Further check shows that the feed element need to be a sequence. Any kind of sequence where insde are numeric values. There is no container type checking. It can work for single int 0, or list [0,1], …

n1 = 0#[0,1] #np.array([])#[1,2,3,...])
d1 = DataLoader( n1, batch_size=3)
t1 = torch.Tensor(n1) 
d2 = DataLoader( t1, batch_size=3)
print(d1)
print(d1.dataset)
print(type(d1.dataset))
print(d2)
print(d2.dataset)
print(type(d2.dataset))

LeviViana · June 8, 2019, 8:47pm

No conversion is made. You are right, I’d recommend you to use Tensors instead of Numpy arrays. I encourage you to spend some time checking out the implementation of Dataset and Dataloaders, it’s pure Python. You will see eventually that no conversion is made.

As I said, the object must have at least the methods len and getitem defined, otherwise it won’t work. For instance, the method getitem in what allows you to use the brackets operator:

>>> [1, 2, 3].__getitem__(1)
2
>>> [1, 2, 3][1]
2
>>>

Intel_Novel · June 9, 2019, 7:37pm

Yes, I checked the example you sent.
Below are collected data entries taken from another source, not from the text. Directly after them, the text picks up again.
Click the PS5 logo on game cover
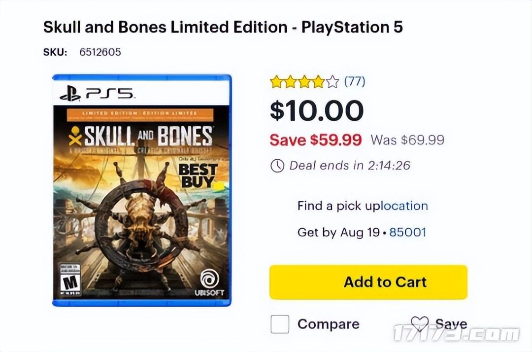This screenshot has height=352, width=532. coord(96,93)
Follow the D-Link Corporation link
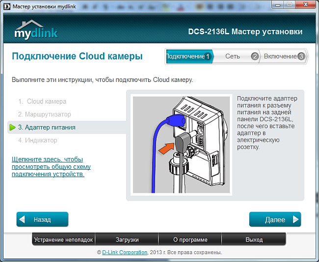 pyautogui.click(x=124, y=252)
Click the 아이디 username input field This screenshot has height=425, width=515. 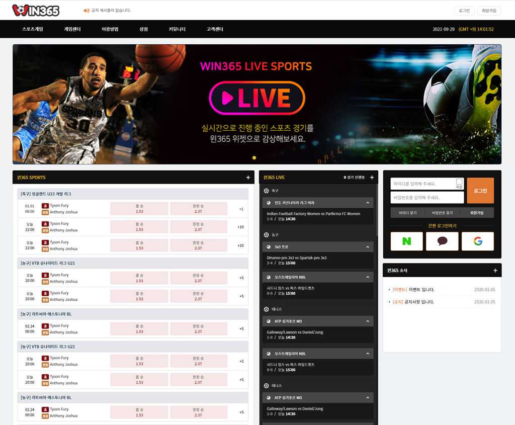point(422,184)
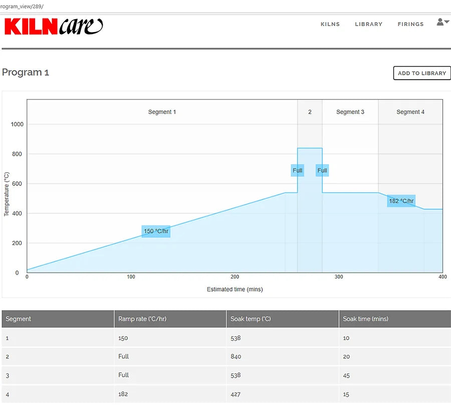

Great one.

It may be even smart to implement __add__ in your original example, because this way you can alter ConcatDataset type when you print the type.

d1= DataLoader(x + y, batch_size=1)
print(d1.dataset)
print(type(d1.dataset)) #ConcatDataset type

import torch
import numpy as np
from torch.utils.data import Dataset, DataLoader
import torch.utils.data as data_utils

class NpDataset(Dataset):
  def __init__(self, array):
    self.array = array
  def __len__(self): return len(self.array)
  def __add__(self, ds): 
        return data_utils.TensorDataset(  torch.from_numpy(self.array + ds))
        
        
        
  def __getitem__(self, i): return self.array[i]

x = np.arange(3)
print(x)
y = np.arange(3, 6)
print(y)

data_x = NpDataset(x)
data_y = NpDataset(y)

d1 =DataLoader(x + y, batch_size=1)
    
print("...")
d2 = DataLoader(data_x + data_y, batch_size=1)

print(d1.dataset)    
print(d2.dataset)

outputs

[0 1 2]
[3 4 5]
...
[3 5 7]
<torch.utils.data.dataset.TensorDataset object at 0x000001ABF4C8F208>

I am not sure what is the best practice.
Should we have our DataLoader. dataset as Tensor or np array, or TensorDataset, or ContactDataset.

I assume ContactDataset is very good as I can do d2.dataset.datasets, and list all the `NpDataset`s inside.

But why this may be useful?